Further, for all the functions in viewsets that I was writing I dedicated an individual schema for it. I simply created a dictionary to keep mappings of function name to schema instance. For better approach I created a separate file to store schemas. For eg. if I had a viewset Clients I created a corresponding ClientsSchema class and within in defined staticmethods which returned schema instances.

Example,

In file where I am defining my schemas,

class ClientsSchema():

    @staticmethod
    def list_schema():

        schema = schemas.ManualSchema(
            fields=[],
            description=''
        )

        schema.endpoint_name = 'Clients Listing'

        return schema

In my apis.py,

class Clients(viewsets.ViewSet):

    schemas = {
        'list': ClientsSchema.list_schema()
    }

    def list(self, request, **kwargs):
        pass

This setup allows me to define schemas for any type of functions that I add to my viewsets. In addition to it, I also wanted that the endpoints have an identifiable name and not the one generated by DRF which is like a > b > update > update. In order to achieve that, I added endpoint_name property to schema object that is returned. That part is handled in get_keys function that is overridden.

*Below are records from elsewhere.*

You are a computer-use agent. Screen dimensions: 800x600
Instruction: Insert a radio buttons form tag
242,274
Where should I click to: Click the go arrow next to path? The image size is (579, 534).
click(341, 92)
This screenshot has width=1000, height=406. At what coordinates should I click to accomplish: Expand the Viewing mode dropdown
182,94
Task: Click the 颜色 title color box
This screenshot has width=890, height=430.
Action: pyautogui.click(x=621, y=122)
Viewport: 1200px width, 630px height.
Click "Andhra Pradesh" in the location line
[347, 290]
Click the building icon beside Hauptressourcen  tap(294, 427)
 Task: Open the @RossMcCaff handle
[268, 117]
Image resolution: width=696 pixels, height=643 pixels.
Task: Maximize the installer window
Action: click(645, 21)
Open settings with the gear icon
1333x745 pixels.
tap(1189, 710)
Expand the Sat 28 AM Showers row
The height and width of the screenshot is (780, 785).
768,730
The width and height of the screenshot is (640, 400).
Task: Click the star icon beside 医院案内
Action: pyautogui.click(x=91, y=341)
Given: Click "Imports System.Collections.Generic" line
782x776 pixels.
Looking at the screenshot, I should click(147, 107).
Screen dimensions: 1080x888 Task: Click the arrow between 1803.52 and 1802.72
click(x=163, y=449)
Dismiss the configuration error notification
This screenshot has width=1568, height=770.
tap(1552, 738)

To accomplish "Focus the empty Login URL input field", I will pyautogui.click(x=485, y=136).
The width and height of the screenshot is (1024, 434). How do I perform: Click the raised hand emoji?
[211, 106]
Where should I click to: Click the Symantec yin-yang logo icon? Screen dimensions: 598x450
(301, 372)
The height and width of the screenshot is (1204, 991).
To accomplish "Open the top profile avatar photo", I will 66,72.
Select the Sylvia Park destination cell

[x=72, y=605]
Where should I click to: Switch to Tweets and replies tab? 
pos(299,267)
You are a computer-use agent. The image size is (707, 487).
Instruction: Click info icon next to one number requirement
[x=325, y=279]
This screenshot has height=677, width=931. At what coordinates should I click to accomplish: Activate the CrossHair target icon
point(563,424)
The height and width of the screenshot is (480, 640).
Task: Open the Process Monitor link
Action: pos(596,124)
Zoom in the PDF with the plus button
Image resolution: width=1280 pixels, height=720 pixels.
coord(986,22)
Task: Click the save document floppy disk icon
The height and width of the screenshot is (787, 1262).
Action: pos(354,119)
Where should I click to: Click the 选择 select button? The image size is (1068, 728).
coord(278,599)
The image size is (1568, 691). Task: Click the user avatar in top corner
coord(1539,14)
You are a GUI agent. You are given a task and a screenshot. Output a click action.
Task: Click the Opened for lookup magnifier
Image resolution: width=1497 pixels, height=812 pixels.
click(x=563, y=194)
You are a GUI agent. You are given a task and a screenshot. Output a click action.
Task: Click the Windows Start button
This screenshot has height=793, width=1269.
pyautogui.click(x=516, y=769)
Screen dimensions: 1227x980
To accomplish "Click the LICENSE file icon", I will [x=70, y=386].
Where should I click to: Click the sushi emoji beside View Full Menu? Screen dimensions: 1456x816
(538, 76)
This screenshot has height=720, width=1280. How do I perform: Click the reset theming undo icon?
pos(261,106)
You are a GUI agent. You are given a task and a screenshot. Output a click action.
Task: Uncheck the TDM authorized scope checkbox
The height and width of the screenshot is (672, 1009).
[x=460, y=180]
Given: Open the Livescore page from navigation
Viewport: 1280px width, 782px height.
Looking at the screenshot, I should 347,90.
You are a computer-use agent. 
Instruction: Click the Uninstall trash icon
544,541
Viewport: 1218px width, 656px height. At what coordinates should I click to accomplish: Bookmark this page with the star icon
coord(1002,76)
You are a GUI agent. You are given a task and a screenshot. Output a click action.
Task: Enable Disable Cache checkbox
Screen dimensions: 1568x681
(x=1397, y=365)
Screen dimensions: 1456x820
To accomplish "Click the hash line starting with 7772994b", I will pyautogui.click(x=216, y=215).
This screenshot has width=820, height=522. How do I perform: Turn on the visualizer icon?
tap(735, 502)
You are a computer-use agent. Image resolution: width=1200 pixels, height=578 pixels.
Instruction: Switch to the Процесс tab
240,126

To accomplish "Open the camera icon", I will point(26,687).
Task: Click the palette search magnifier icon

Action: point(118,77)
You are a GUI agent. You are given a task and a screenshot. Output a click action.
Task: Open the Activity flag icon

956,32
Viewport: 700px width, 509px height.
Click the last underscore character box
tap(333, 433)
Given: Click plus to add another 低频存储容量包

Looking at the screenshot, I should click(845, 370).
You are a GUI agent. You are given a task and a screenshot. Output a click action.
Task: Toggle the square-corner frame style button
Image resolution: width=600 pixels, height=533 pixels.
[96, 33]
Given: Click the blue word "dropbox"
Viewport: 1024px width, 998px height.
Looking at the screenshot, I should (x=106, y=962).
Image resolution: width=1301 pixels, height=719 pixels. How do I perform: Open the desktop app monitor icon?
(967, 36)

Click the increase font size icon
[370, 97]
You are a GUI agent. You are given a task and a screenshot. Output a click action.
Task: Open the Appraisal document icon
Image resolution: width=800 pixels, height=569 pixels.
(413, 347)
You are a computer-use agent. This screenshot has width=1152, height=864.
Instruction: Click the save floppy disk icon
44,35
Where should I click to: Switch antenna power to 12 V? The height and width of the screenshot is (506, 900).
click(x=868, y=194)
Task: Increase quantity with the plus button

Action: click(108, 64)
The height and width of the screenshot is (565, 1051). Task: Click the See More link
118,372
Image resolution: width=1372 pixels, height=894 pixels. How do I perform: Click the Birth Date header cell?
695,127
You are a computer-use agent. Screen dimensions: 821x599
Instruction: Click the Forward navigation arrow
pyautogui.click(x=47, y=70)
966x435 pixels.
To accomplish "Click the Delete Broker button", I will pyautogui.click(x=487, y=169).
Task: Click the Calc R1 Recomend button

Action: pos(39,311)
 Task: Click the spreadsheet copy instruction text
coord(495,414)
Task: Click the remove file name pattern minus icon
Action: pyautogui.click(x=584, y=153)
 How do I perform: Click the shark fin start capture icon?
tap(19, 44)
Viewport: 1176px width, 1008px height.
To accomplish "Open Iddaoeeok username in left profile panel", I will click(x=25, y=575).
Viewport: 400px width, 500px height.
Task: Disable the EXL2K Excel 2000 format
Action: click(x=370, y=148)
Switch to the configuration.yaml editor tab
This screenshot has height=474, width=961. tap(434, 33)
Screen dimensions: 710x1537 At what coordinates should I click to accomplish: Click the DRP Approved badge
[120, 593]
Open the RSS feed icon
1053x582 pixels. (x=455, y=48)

Finally in the urls.py where we include urls for documentation we need to use our custom schema generator. Something like this,

urlpatterns.append(url(r'^livedocs/', include_docs_urls(title='My Services', generator_class=CoreAPISchemaGenerator)))

For security purposes I cannot share any snapshots. Apologies for that. Hope this helps.

Upvotes: 4

y.luis.rojo
y.luis.rojo

Reputation: 1824

I think what you are trying to do is not possible. The ViewSet does not provide any method handlers, hence, you cannot use the @action decorator on the methods create and list, as they are existing routes.